Jason Frederick Lambacher continues Voting Rights and Civic Engagement Project with Snohomish County officials
Jason Frederick Lambacher’s American Government BIS 175 class continued work with Snohomish County government officials on a voting rights and civic engagement project through the Office of Connected Learning.
This Community-Engaged Learning and Research project spends the second half of each course working with Snohomish County officials Annie Cole (Chief DEI officer & HR Policy Advisor) and Matthew Pangburn (Elections Manager). With the help of these mentors (and use of Ari Berman’s book Give Us The Ballot and The Brennan Center for Justice’s Voting Rights Tracker), students work on voting rights projects that highlight changes in selected state election laws that make it more difficult for people to vote, analyze proposed federal responses such as the For the People Act and the John Lewis Voting Rights Act, and explore reasons why voter turnout tends to be low across the country, with some communities in Washington State, and amongst young people.
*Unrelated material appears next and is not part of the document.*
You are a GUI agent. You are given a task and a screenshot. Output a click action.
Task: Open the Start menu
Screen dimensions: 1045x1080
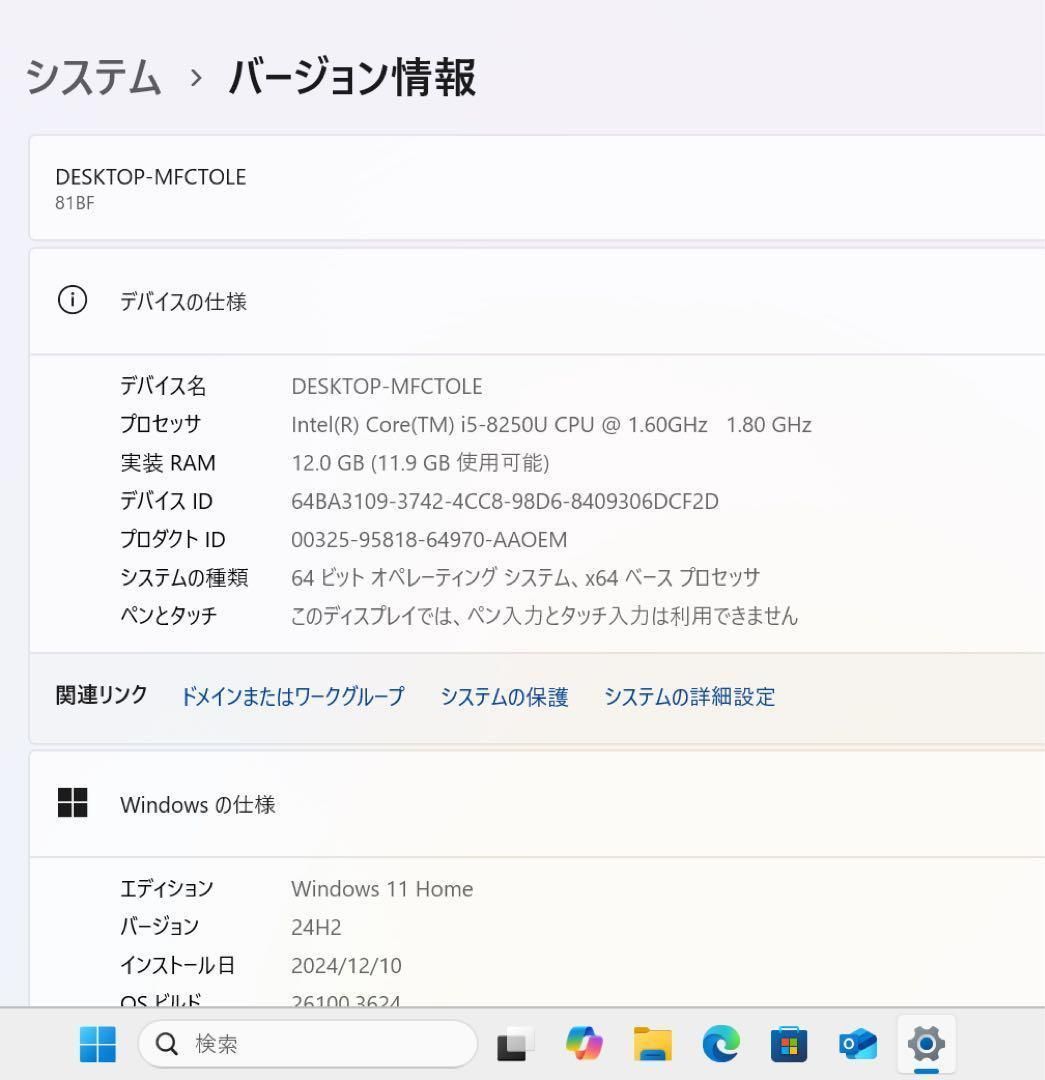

Students also discuss ways to optimize electoral systems to be more inclusive and increase engagement by young people in civic affairs and politics.
The project started in 2019, with Annie Cole and Matthew Pangburn joining the effort in the fall of 2021. All reveled in an in-person experience of culminating presentations after several years of delivery over Zoom. The project will continue in Winter of 2024 as it gears up for the 2024 national election cycle, which is, gulp, right around the corner. If the election of 2020 is any guide, voter access and public confidence in election integrity will be central to the 2024 campaign. Our class project prepares students to understand the importance of voting rights and the basics of how elections work.